Here at Air Courtage, we admire the pioneering spirit and endeavour that make the dreams of innovators and ordinary people come true.
On the 4th of August 2019, Francky Zapata, founder of the company that created the Flyboard, an individual air mobility platform, achieved his dream to be called “the flying man”. He crossed the English Channel on board his Flyboard Air at 20 meters above the water. Standing on his board, he flew the 21 miles that separate France and England at a speed that reached 170 kph (105 mph).
It was a truly remarkable achievement that could not, in today’s risk mitigated world, have been accomplished without proper insurance in force. Fortunately, Air Courtage Assurance was here to help Francky to find and set-up an insurance solution for what many insurers considered uninsurable venture.
There are various reasons why an insurer is worried about a ‘new risk’, and the main one is related to the absence of statistics. In fact, a prototype is, by nature, an increased risk for the insurer as the test flights have not yet been carried out. If we take a look at some recent examples, we can in fact see that there could be quite a lot of incidents/accidents at these early stages of the testing process. For example, Boeing and its subsidiary Aurora Flight Science’s unmanned passenger air vehicle (PAV) prototype, crashed on the 4th of June 2019 during its fifth test flight in Manassas.
Additionally, it is a very heterogeneous risk for the insurer, with no statistical information to enable the insurer to determine with precision what could be the maximum possible loss, or the potential frequency of such a loss occurring. The ‘product’ being new, the insurer does not know yet if it really is reliable and safe, so the perception of the risk is inherently subjective. You may, for instance recall an innovative American amphibious light-sport aircraft which appeared to be a very promising aircraft during initial testing. Unfortunately, it then suffered a couple of serious accidents, tragically resulting in the death of the test pilot in in one and a famous US baseball player in the other, which clearly put its launch in jeopardy. From the insurer’s point of view, even if they supported the risk from the very beginning, the necessary continuity to ensure some acceptable premium volume is not guaranteed.

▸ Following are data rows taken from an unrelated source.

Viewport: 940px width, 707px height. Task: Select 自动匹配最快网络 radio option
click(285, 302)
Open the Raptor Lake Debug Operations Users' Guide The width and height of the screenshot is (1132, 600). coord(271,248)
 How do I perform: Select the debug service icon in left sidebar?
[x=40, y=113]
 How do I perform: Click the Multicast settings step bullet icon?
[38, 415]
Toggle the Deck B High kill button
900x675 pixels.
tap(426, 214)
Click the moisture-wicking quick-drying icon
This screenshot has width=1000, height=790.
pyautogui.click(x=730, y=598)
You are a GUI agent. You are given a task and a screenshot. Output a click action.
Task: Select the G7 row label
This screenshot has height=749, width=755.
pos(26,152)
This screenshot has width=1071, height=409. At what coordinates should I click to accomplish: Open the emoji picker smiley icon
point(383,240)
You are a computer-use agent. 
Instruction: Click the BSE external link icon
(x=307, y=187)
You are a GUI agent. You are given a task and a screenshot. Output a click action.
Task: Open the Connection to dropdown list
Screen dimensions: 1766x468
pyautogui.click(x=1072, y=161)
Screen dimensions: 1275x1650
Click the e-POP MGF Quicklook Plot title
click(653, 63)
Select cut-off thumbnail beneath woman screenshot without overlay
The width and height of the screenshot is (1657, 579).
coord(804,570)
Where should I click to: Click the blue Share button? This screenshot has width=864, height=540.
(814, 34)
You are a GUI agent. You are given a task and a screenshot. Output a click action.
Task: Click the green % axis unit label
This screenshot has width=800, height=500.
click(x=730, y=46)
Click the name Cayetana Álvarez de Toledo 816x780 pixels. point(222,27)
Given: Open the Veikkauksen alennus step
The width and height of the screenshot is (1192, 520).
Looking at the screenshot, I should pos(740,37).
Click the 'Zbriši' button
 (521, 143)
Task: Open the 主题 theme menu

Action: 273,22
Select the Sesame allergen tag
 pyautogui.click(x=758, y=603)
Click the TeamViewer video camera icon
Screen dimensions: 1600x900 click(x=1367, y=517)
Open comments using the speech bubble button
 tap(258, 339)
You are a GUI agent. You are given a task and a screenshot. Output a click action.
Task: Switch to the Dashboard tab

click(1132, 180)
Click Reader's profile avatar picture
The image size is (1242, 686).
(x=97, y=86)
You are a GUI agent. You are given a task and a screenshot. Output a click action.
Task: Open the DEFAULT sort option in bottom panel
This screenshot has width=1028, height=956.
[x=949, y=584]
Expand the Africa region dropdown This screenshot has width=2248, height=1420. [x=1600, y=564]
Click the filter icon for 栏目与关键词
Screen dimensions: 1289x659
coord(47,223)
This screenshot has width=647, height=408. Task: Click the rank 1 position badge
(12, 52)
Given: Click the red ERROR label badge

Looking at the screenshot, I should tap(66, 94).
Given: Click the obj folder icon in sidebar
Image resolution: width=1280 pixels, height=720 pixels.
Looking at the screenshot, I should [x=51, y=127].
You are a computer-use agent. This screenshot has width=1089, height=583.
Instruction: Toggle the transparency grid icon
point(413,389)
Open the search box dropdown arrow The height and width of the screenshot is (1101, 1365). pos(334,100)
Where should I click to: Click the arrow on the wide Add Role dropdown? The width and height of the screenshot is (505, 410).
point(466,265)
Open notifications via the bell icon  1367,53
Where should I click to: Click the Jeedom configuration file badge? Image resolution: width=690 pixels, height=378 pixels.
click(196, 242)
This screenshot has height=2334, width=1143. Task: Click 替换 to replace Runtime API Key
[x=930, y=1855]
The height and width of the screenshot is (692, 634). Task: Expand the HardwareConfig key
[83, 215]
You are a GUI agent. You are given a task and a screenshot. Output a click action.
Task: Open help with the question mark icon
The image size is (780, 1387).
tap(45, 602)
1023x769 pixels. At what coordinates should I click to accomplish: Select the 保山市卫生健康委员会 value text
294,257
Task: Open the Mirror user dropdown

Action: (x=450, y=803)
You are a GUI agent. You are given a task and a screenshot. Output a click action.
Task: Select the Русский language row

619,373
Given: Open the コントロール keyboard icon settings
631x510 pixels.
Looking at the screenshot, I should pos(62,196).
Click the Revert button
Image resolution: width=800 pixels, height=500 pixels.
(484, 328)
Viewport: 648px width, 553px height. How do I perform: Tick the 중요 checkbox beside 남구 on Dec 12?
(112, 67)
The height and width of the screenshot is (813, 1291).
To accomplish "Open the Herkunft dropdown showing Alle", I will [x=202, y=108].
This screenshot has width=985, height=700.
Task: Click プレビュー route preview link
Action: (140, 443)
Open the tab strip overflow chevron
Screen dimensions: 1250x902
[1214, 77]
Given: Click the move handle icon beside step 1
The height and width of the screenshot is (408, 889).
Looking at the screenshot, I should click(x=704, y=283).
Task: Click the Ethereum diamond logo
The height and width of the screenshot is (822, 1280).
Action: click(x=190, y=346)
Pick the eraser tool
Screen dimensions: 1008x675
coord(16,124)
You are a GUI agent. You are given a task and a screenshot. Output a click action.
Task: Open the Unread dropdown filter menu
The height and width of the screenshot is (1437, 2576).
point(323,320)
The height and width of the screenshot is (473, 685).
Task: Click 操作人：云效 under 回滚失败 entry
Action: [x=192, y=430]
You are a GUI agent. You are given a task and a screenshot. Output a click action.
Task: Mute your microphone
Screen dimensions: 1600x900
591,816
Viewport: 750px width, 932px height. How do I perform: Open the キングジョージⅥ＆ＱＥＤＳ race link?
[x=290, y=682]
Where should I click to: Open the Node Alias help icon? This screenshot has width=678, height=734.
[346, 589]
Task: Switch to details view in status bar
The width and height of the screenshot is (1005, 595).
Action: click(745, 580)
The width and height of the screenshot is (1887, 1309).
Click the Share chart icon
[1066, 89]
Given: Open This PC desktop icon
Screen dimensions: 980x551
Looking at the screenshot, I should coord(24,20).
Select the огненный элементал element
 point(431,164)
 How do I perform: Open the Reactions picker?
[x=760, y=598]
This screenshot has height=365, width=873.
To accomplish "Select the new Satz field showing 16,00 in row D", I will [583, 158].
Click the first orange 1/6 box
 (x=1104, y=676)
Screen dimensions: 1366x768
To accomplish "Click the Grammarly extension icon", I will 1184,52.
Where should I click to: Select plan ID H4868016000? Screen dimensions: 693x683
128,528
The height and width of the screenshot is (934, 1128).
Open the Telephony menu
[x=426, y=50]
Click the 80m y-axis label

Furthermore, insurers tend to be quite reluctant to take on innovative risks, as they cannot reach the critical mass, which is one of the pillars of insurance, especially if they fail to mutualize individual initiatives. They usually feel that the limit they cover is not in line with the extent of the premium earned, and that they will never recover from a claim. Even though it is in contradiction with insurance and its principle of mutualisation of risks, insurers tend to look at the ‘Payback Period’, which is the amount of time needed to earn back the cost of a potential claim. This is a growing trend as most companies now look for ‘safe risks’, a balanced portfolio and immediate profits.
All of these reasons justify the tendency of insurers to keep away from risks involving innovation.
There is lot of talent and innovation in the aviation world, and recently our team was pleased to assist with the presentation of Ivan Shaw’s ISA180 SEEKER during the LAA Rallye. We wish the ISA180 a very successful future, as with the Europa!
At Air Courtage, we aim to be especially supportive of those who are designing tomorrow’s aviation solutions and we understand that innovation can be a path full of pitfalls. We are committed to doing everything in our power to simplify its insurance formalities.